Tragic heroes appear in the dramatic works of Aeschylus, Sophocles, Euripides, Seneca, Marlowe, Shakespeare, Webster, Marston, Corneille, Racine, Goethe, Schiller, Kleist, Strindberg, and many other writers.


Contents

Common traits

Some common traits characteristic of a tragic protagonist:

  • The flaw is, most frequently (esp. in the Hellenic dramas) Hubris.
  • The hero discovers that he is a result of his own actions, not by things happening to him.
  • The hero sees and understands his doom, and that his fate was revealed by his own actions.
  • The hero's downfall is understood by Aristotle in his Poetics to arouse pity and fear that leads to an epiphany and a catharsis (for hero and audience.) It is not necessary by the Aristotelian standard that the downfall or suffering be death/total ruin, as in the myth of Herakles, who ultimately ascends to Mount Olympus and immortality.

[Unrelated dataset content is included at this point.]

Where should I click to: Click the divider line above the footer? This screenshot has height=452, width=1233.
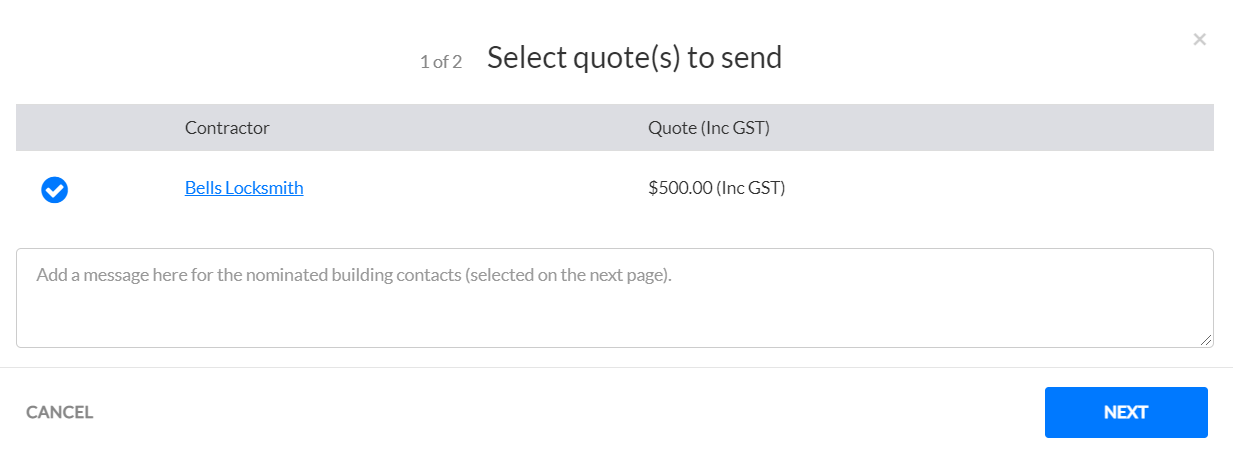(x=616, y=367)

Since at least the time of William Shakespeare, however, the flaw of a tragic hero has generally been regarded to necessarily result in his death, or a fate worse than death. The Shakespearean tragic hero dies at some point in the story; one example is the eponymous protagonist of the play Macbeth. Shakespeare's characters show that tragic heroes are neither fully good nor fully evil.
  • A tragic hero is often of noble birth, or rises to noble standing (King Arthur, Okonkwo, the main character in Chinua Achebe's novel Things Fall Apart).
  • The hero learns something from his/her mistake.
  • The hero is faced with a serious decision.
  • The suffering of the hero is meaningful, because although the suffering is a result of the hero's own volition, it is not wholly deserved and may be cruelly disproportionate.
  • There may sometimes be supernatural involvement (in Shakespeare's Julius Caesar, Caesar is warned of his death via Calpurnia's vision and Brutus is warned of his impending death by the ghost of Caesar).
  • The archetypal hero of classical tragedies is, almost universally, male. Later tragedies (like Shakespeare's Antony and Cleopatra) introduced the female tragic hero. Portrayals of female tragic heroes are notable because they are rare.

Famous tragic heroes

Modern tragic heroes

In the modernist era a new kind of tragic hero was synthesized as a reaction to the English Renaissance, the Age of Enlightenment, and Romanticism. The modern hero, rather than falling calamitously from a high position, begins the story appearing to be an ordinary, average person; for example, Truman Capote's Perry Smith from "In Cold Blood". Also, Arthur Miller's Joe Keller in All My Sons (1947) is an average man, which serves to illustrate Miller's belief that all people, not just the nobility, are affected by materialistic and capitalist values. The modern hero's story does not require the protagonist to have the traditional catharsis to bring the story to a close. He may die without an epiphany of his destiny and he may suffer without the ability to change events that are happening to him. The story may end without closure and even without the death of the hero. This new hero of modernism is the antihero and may not be considered by all to even be a tragic hero. Tony Montana from Scarface and Carlito in Carlito's Way also are.

References

  1. ^ "Dictionary: Tragic Hero". Webster's New Millennium Dictionary of English. Webster's New Millennium Dictionary of English. http://dictionary.reference.com/browse/tragic%20hero. 
  2. ^ Preminger, Alex, ed (1965). "Tragic Flaw". Princeton Encyclopedia of Poetry and Poetics. Princeton UP. pp. 864-65. 
  3. ^ "In his portrayal of Obi, Achebe has extended the frontiers of the conventional, West European notion of a tragic hero." Augustine C. Okere, "Obi Okwonko's 'Bowl of Wormwood'; A Reading of Chinua Achebe's No Longer At Ease (1960)," in Emenyo̲nu, Ernest (2004). Emerging perspectives on Chinua Achebe, Volume 1. Africa World Press. pp. 153-65. ISBN 9780865438767. http://books.google.com/books?id=1QsENCKLpekC&pg=PA165.  p. 165.
  4. ^ Asumah, Seth Nii; Ibipo Johnston-Anumonwo, John Karefah Marah (2002). The Africana human condition and global dimensions. Global Academic Publishing. p. 236. ISBN 9781586842208. http://books.google.com/books?id=Hf1w80VTeYQC&pg=PA236.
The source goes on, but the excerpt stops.